● **THE PROBLEM**
The reply should hold only the lines from the one with "The width and height of the screenshot is (480, 420)." to the one with "890x676 pixels.", both ends kept, exactly as they appear below, without any pictures.

(Dataset entries)
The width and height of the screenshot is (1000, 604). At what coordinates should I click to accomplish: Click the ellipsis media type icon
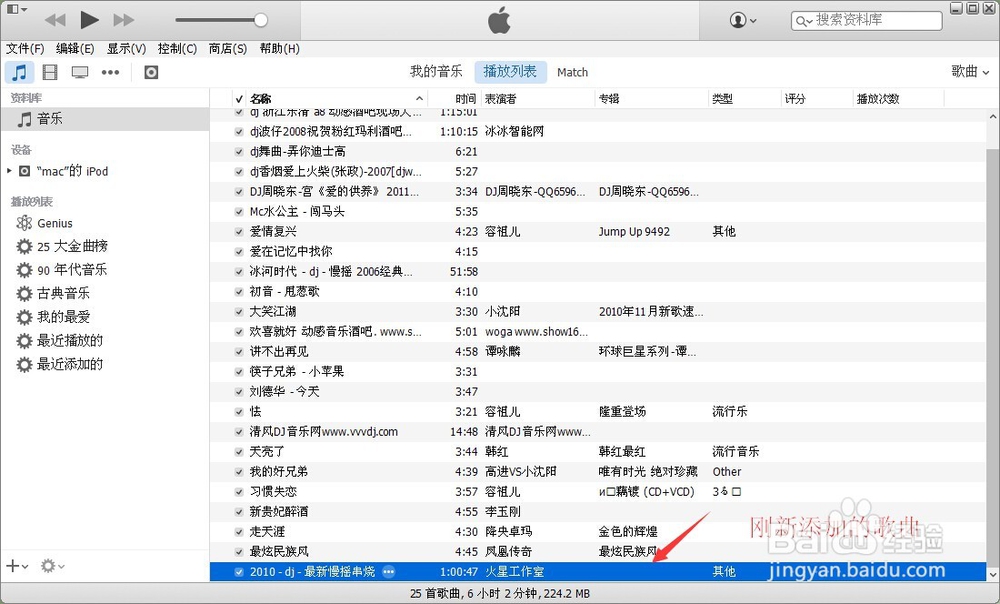[110, 71]
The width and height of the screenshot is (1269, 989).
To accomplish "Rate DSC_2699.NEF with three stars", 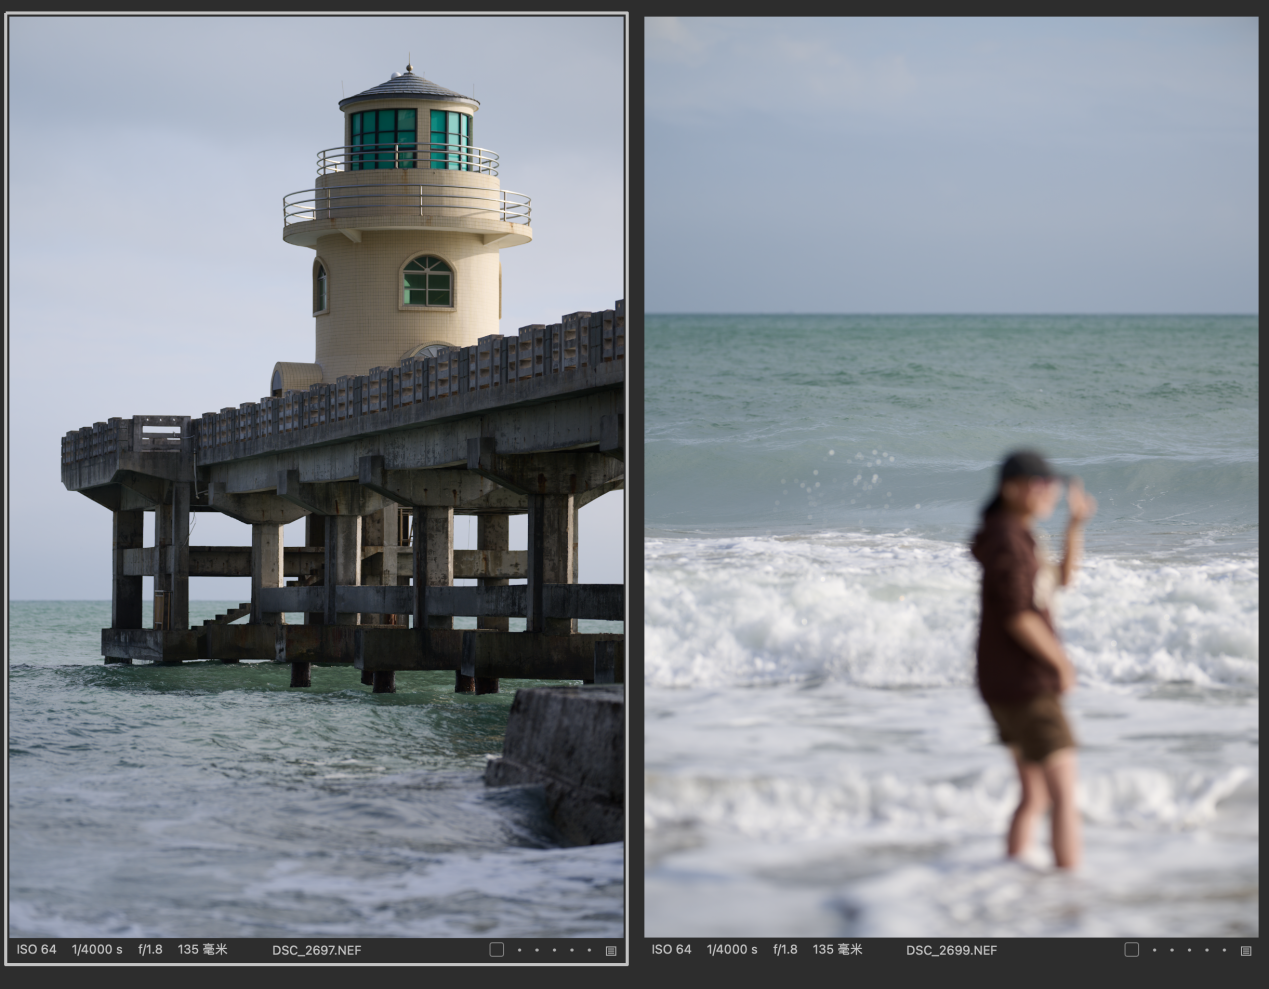I will pyautogui.click(x=1189, y=951).
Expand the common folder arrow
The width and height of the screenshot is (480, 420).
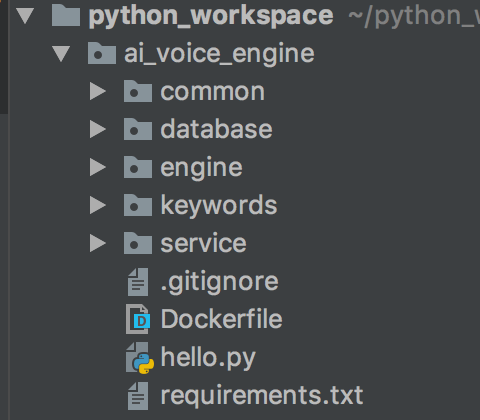click(x=98, y=91)
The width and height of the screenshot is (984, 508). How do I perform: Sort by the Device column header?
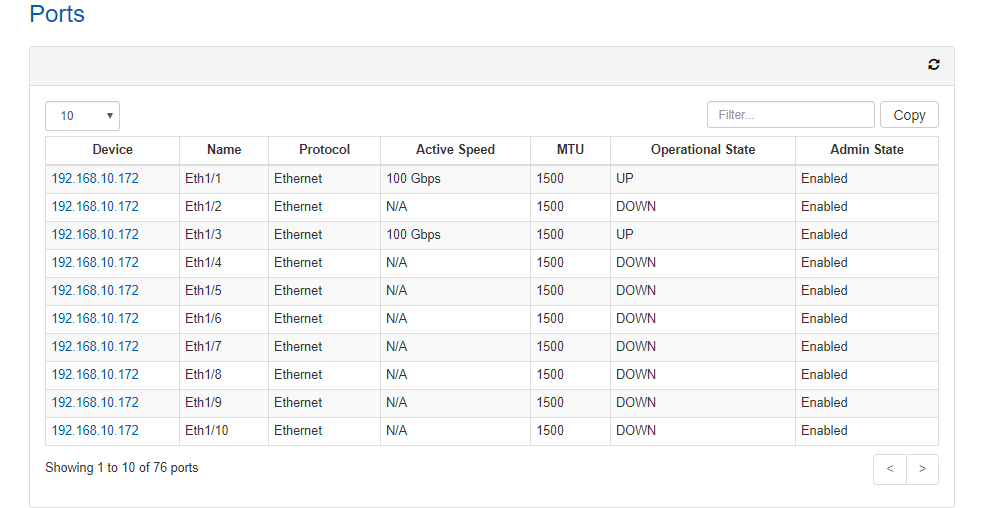pyautogui.click(x=112, y=150)
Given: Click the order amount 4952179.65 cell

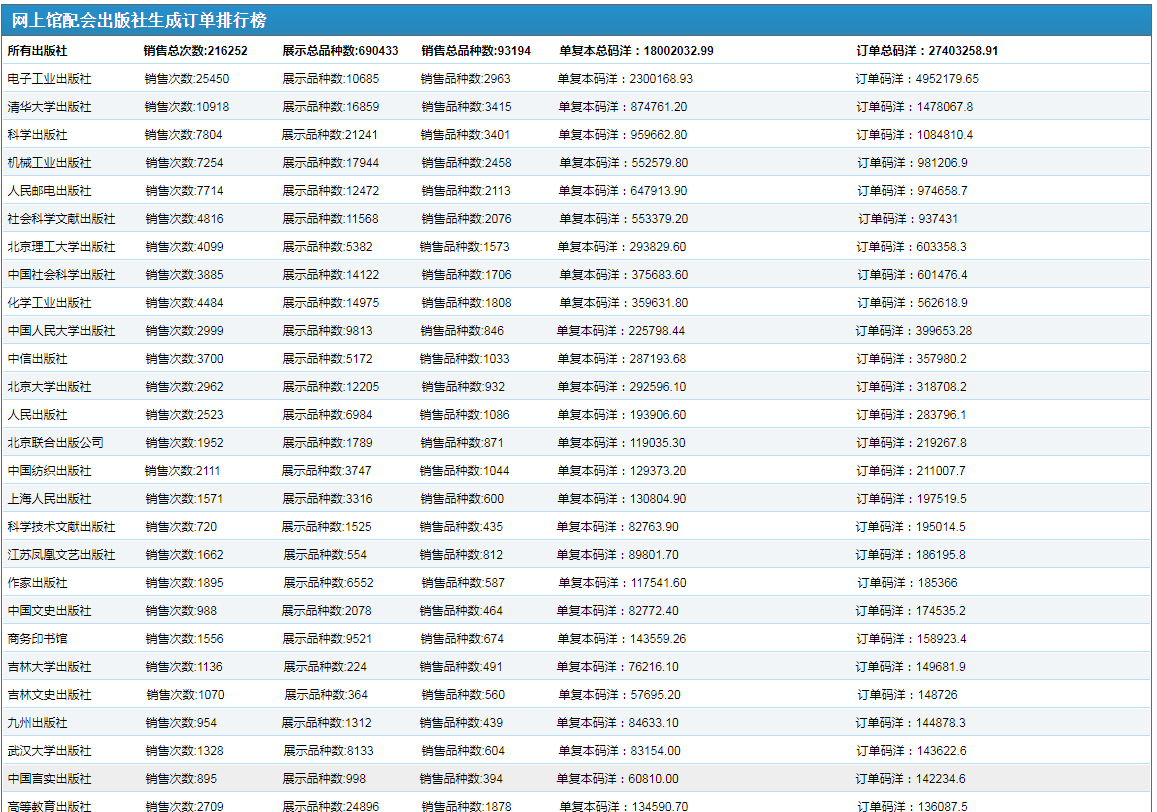Looking at the screenshot, I should pos(917,79).
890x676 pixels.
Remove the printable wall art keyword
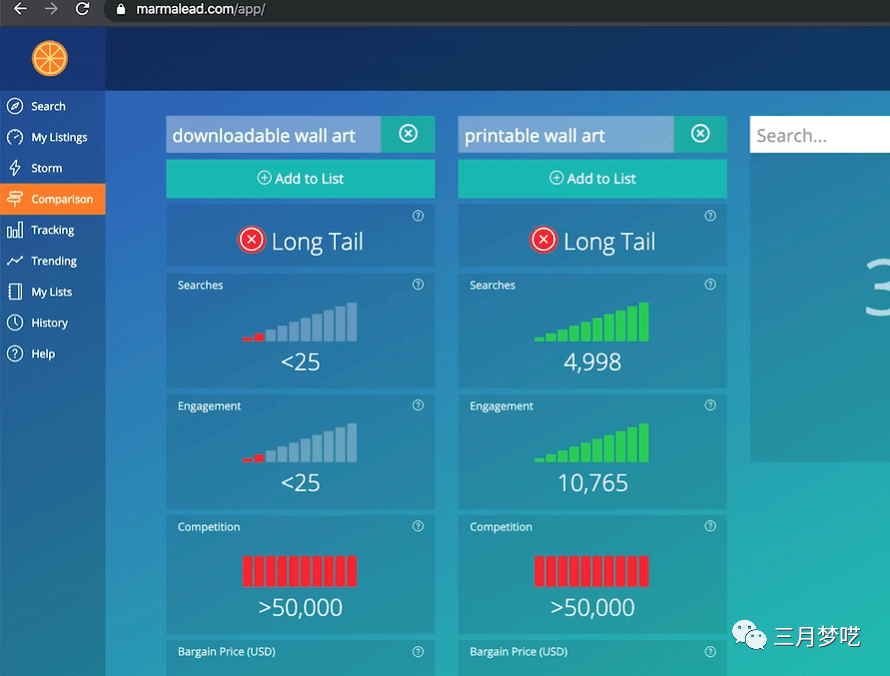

● **THE COMPLETED TASK**
The width and height of the screenshot is (480, 420).
click(x=98, y=91)
The width and height of the screenshot is (984, 508). How do I perform: Sort by the Device column header?
pyautogui.click(x=112, y=150)
Given: Click the order amount 4952179.65 cell

Looking at the screenshot, I should pos(917,79).
890x676 pixels.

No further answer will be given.